América latina no necesita reyes
MEXICO.- La boda del príncipe Felipe y la princesa Letizia en España no sólo fue seguida apasionadamente por los medios latinoamericanos, sino que también llevó a muchos líderes de opinión a preguntarse -un poco en broma- si sus respectivos países no estarían mejor bajo una monarquía.
En México, que tuvo una breve experiencia con la monarquía bajo el emperador austríaco Maximiliano de Habsburgo entre 1863 y 1867, el diario Reforma publicó 14 historias sobre la boda el día anterior al evento.

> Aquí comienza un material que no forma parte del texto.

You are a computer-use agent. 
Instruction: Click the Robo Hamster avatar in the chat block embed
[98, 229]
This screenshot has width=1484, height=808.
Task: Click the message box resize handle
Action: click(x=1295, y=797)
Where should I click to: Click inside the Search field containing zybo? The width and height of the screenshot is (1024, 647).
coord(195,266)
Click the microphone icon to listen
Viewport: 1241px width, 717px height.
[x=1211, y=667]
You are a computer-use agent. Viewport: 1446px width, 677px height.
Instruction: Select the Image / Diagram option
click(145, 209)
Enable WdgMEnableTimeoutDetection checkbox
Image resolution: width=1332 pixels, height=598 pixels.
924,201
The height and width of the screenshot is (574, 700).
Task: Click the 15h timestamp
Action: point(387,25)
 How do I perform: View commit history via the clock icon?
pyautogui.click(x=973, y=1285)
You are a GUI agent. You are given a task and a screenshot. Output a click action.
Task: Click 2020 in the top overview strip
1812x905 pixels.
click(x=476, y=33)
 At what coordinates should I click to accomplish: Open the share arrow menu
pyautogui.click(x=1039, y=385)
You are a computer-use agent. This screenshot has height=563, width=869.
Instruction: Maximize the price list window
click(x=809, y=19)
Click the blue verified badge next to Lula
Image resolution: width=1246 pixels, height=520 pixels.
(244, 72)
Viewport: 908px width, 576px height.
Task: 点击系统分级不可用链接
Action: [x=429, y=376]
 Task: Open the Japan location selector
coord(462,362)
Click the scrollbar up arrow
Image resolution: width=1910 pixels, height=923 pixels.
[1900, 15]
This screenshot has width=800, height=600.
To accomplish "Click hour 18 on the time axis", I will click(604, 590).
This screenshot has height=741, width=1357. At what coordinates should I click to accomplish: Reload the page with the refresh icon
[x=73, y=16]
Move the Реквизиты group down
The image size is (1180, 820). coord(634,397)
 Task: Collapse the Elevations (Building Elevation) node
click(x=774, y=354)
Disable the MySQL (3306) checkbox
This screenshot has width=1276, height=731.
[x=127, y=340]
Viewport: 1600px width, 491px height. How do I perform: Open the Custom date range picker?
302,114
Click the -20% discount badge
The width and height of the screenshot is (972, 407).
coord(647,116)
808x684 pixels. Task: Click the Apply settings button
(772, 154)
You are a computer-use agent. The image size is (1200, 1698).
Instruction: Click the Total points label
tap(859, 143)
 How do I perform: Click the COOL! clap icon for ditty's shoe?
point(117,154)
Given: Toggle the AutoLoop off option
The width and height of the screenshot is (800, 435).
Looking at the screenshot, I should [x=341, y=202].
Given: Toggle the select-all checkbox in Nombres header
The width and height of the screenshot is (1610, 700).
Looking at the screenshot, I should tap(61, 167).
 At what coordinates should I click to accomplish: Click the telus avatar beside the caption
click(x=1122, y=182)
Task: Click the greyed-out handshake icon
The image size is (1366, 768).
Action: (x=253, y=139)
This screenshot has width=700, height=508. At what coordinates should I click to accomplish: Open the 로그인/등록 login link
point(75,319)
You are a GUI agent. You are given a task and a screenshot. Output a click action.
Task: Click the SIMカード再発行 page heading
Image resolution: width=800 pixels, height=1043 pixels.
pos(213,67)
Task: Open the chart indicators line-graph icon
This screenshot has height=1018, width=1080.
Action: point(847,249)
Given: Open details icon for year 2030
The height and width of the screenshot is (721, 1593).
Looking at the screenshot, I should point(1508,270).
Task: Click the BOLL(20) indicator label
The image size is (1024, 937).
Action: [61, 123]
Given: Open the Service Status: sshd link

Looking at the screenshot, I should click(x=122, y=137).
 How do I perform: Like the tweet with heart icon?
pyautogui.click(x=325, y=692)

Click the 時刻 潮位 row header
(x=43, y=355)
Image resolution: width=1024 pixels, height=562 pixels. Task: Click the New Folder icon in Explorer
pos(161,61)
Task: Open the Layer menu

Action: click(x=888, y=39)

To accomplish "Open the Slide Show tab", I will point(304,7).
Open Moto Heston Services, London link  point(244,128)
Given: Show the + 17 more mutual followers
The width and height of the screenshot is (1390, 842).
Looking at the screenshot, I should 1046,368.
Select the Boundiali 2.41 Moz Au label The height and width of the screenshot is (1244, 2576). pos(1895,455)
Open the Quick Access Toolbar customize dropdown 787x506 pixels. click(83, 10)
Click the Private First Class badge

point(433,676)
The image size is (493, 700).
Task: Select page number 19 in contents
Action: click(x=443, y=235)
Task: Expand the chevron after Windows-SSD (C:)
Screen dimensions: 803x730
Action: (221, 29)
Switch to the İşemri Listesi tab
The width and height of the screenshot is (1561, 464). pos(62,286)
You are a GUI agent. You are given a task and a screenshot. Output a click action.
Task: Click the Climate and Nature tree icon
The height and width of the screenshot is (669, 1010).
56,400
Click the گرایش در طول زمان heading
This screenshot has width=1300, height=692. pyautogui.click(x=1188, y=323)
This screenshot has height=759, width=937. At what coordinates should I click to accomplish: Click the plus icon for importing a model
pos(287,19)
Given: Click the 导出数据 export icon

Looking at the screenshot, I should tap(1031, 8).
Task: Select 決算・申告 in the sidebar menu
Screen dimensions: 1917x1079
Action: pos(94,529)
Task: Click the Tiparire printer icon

El historiador Enrique Krauze me comentó que su mentor, el fallecido ganador del premio Nobel Octavio Paz, le dijo una vez que "México nunca se ha consolado de no haber sido una monarquía’’.
Aunque sin proponer un sistema monárquico, la mayoría de los analistas políticos mexicanos señaló que el rey de España, Juan Carlos, es el padre indiscutible de la democracia española, entre otras cosas, porque abortó un golpe de Estado en 1981.
"Parece incongruente que un nieto de la República Española, como yo, festeje este hecho, pero sería miope no reconocer los beneficios que la monarquía parlamentaria le ha traído a España’’, escribió el columnista Sergio Sarmiento, de Reforma.
En Colombia, El Tiempo dijo un día antes de la boda que millones de latinoamericanos tenían pensado madrugar para no perderse el casamiento en vivo por televisión.
"Hay que entender el significado de las monarquías democráticas en la Europa actual’’, decía en un editorial. "Varias de las naciones más democráticas, libres y avanzadas del mundo, como el Reino Unido, España, Suecia, Holanda, Dinamarca y Bélgica, están regidas por familias (reales) que habitan en palacios.’’
Agregó que estas monarquías, aunque arcaicas, tienen el mérito de que "al poner la jefatura del Estado en cabeza de un representante decorativo y la del gobierno en manos de un representante político, ofrecen estabilidad institucional’’.
¿Deberían los países de América latina, especialmente aquellos que sufren de inestabilidad institucional, pensar seriamente en convertirse en monarquías democráticas? Definitivamente, ¡no! Sería un derroche de dinero monumental, y tentaría a más de un caudillo local a proclamarse "emperador del Caribe’’, o algo así.
Sin embargo, hay algo muy rescatable en esta idea de la separación de los poderes presidenciales, al estilo europeo. Sería buenísimo para América latina tener presidentes dedicados a trazar las políticas a largo plazo y ocuparse de las tareas ceremoniales, y primeros ministros nombrados por el Congreso a cargo de los asuntos diarios del gobierno, como en Francia.
La ingobernabilidad
"El presidencialismo, tal como está concebido hoy, está en crisis’’, dijo Daniel Zovatto, director para América latina del Instituto Internacional de Democracia y Asistencia Electoral, con sede en Suecia. "Necesitamos un sistema semipresidencial, como tienen Francia o Finlandia, con un presidente y un primer ministro.’’
¿Por qué? Porque uno de los principales problemas de América latina es la ingobernabilidad, por tener presidentes sin mayoría en el Congreso. Como resultado, países como México, Perú y Ecuador están sufriendo casos severos de parálisis política, donde no se pueden aprobar reformas de fondo.
"Un primer ministro designado por el Congreso, que refleje la correlación de fuerzas, podría gobernar más fácilmente", dice Zovatto. "El presidente tendría las funciones de Estado: la representación del país, las relaciones exteriores y la defensa. Y el primer ministro tendría labores de gerente.’’
Algunas constituciones latinoamericanas permiten tener un "jefe de gabinete’’, como en la Argentina, o un "presidente del Consejo de Ministros’’, como en Perú, pero en la mayoría de los casos no son cargos nominados por el Congreso. Como resultado, quienes los ocupan no tienen el apoyo legislativo que necesitan para gobernar eficientemente.
Además, crear el cargo de primer ministro tendría una ventaja adicional: en caso de crisis, los primeros ministros son descartables. Durante una crisis política, el primer ministro es un fusible que puede ser desechado sin poner en peligro la estabilidad política y económica del país.
Países como la Argentina, Perú, Ecuador, Bolivia y otros en que presidentes democráticamente elegidos fueron forzados a renunciar en medio de revueltas sociales en años recientes podrían ser más estables hoy si hubiesen tenido primeros ministros para pagar el costo político de los problemas en sus países.
En resumidas cuentas, hay que desearles lo mejor a Felipe y a Letizia, y a la monarquía española. Pero América latina no necesita reyes, ni bodas reales. Lo que necesita son presidentes políticamente estables y primeros ministros con apoyo en el Congreso.